• **Document text**:
When it was time to go home he showed up in our hotel lobby, minus bags and traveling gear, to announce that he wasn’t leaving. He’d found a place to call home, Laos, and decided to stay there.

This past Saturday he traveled next door to Thailand and had bypass surgery. It cost him about $12,000. I had a similar deal over in Rogers, Arkansas, a few years ago. It cost $177,000. The same surgery in Germany costs $34,000 and, interestingly, the clinical outcomes – success rates – are slightly better in Germany and Thailand than they are in the United States. And no, there aren’t long waiting times for service.

Why Americans pay so much more for health care than any other people in the world isn’t a mystery. Other democratic countries have single payer systems. Americans are still arguing about who gets to make a buck off our misery – and how many bucks is okay for them to make.

What’s most perplexing about the argument is that Americans have already accepted “socialized” healthcare: Medicare, Medicaid, TRICARE/CHAMPUS, CHIPS, Veterans hospitals, are all government run and regulated health care programs – and they work well. Try taking one away and even the reddest of states will quake and shake.

• **Excerpted records**:

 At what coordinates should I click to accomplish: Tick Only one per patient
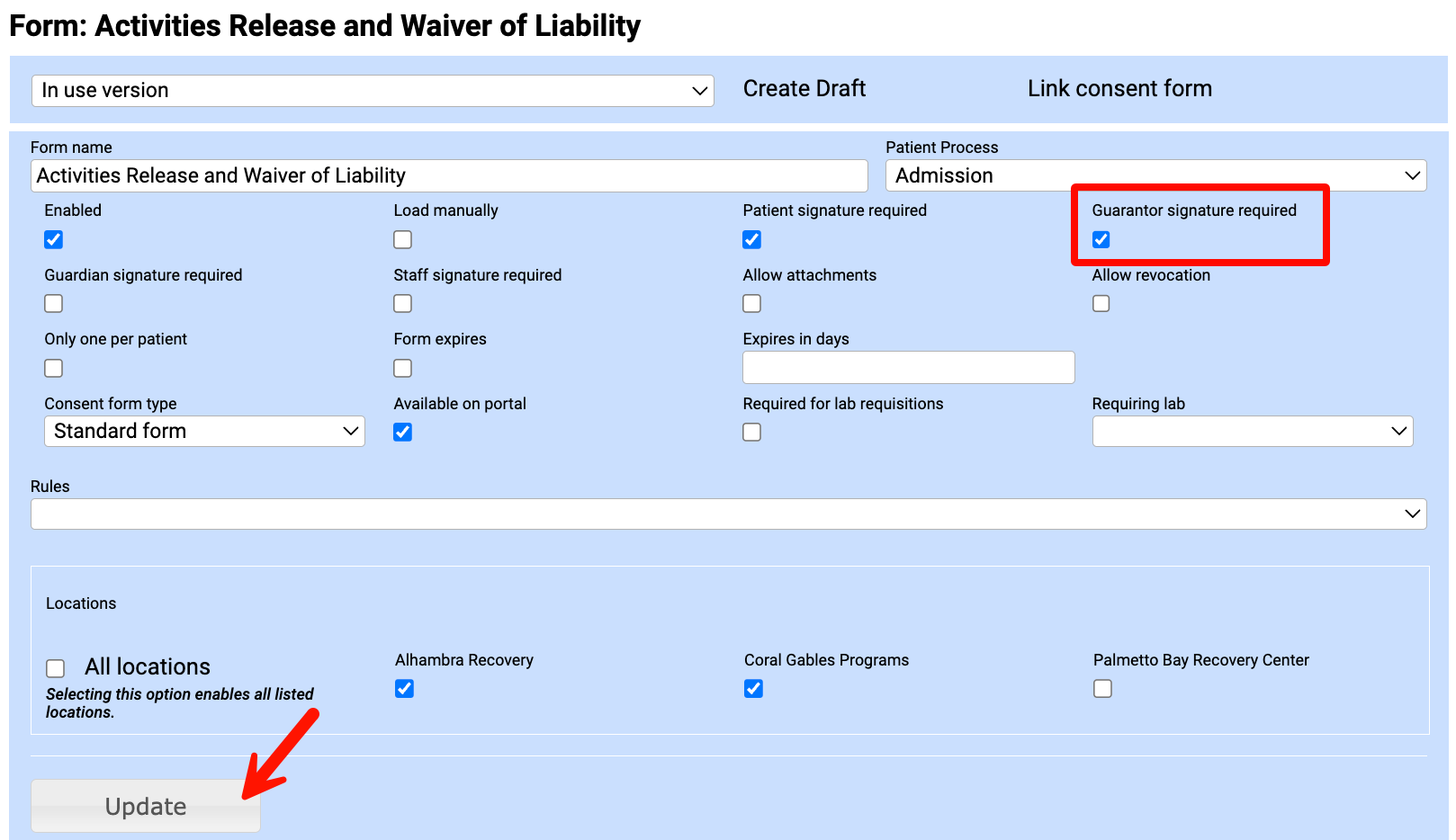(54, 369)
==
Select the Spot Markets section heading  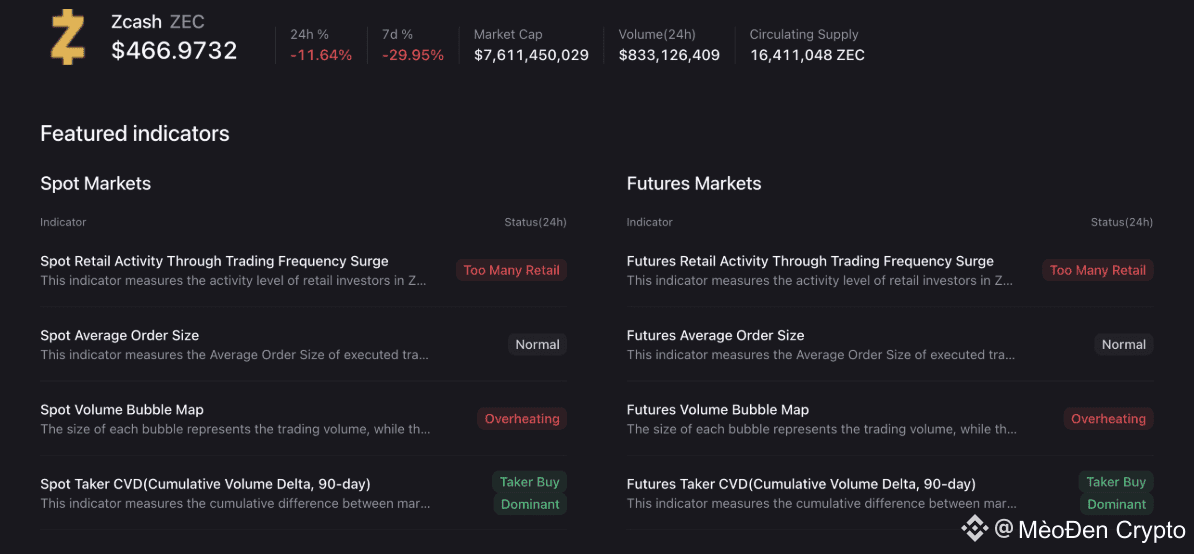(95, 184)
---
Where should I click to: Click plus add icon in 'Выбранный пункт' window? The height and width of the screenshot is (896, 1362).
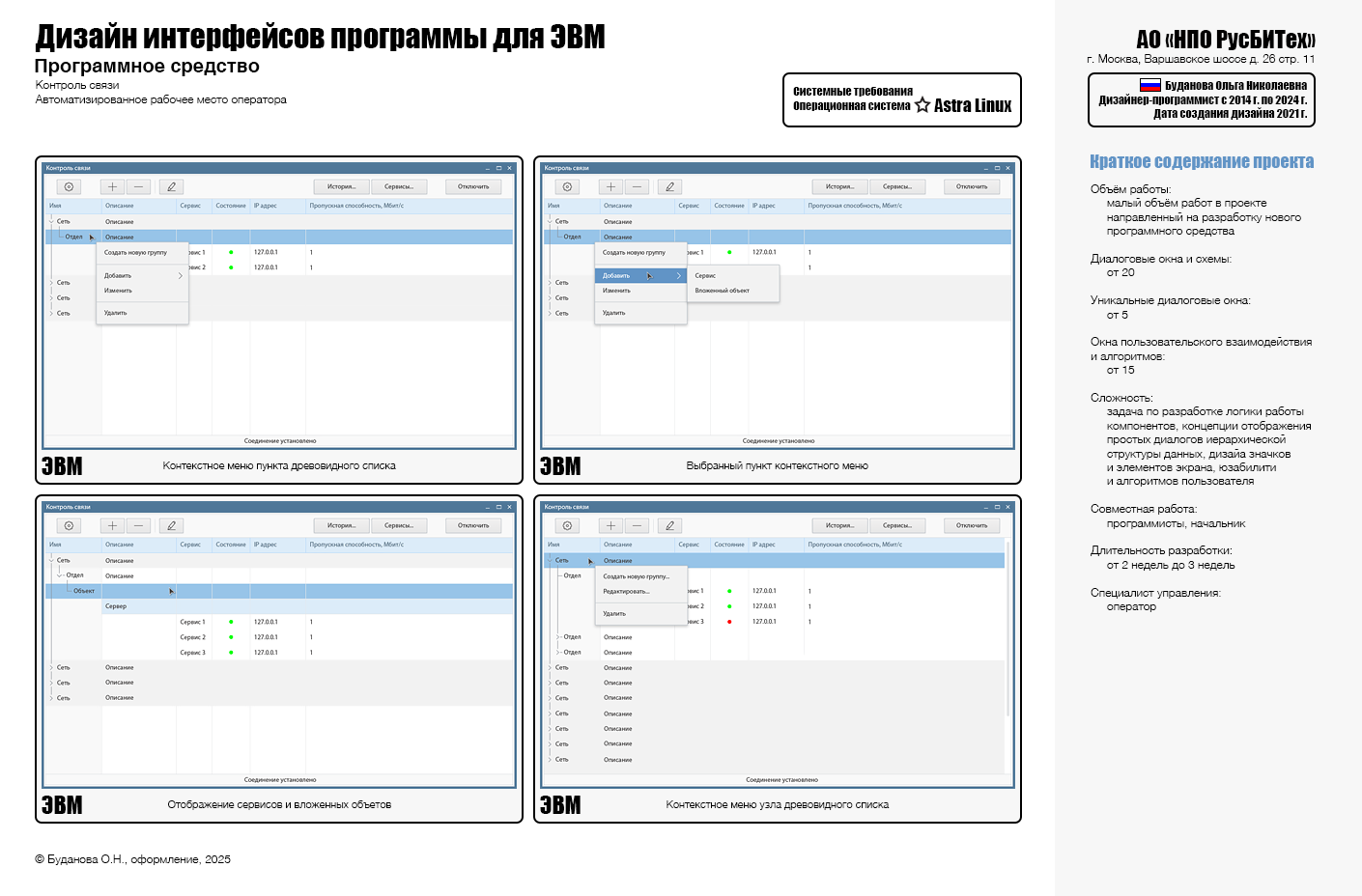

• **Activity list**:
1. Reproduce everything in the health care essay from "This past Saturday" down to "them to make.".
2. Name each government-run health care program that the health care essay lists.
3. Write the next part of the health care essay, starting after its final sentence.
The listing has no connection to the health care essay.

• **Answers for the exercise**:
1.
This past Saturday he traveled next door to Thailand and had bypass surgery. It cost him about $12,000. I had a similar deal over in Rogers, Arkansas, a few years ago. It cost $177,000. The same surgery in Germany costs $34,000 and, interestingly, the clinical outcomes – success rates – are slightly better in Germany and Thailand than they are in the United States. And no, there aren’t long waiting times for service.

Why Americans pay so much more for health care than any other people in the world isn’t a mystery. Other democratic countries have single payer systems. Americans are still arguing about who gets to make a buck off our misery – and how many bucks is okay for them to make.

2.
Medicare
Medicaid
TRICARE/CHAMPUS
CHIPS
Veterans hospitals

3.
Democrats won some convincing victories in last week’s election, but drilling down through the numbers shows these were mostly in areas they typically win anyway. If Democrats want to secure elections outside urban corridors they need to do more than point out that the President of the United States is a walking colostomy bag. Small town America still supports Trump, but voters in mostly rural Maine voted to expand their Medicaid program to cover an additional 80,000 people. Democrats should make Medicaid expansion, and eventual universal Medicare coverage, their main policy agenda.

My pal Ernie, btw, is doing fine. 

2 COMMENTS

  1. Amen, Brother. I think that the Dems who supported Bernie are firmly in favor of socialized medicine. I also think that the Republican tax plan is the first step in tat party’s moves to dismantle the ACA, then Medicaid and Medicare.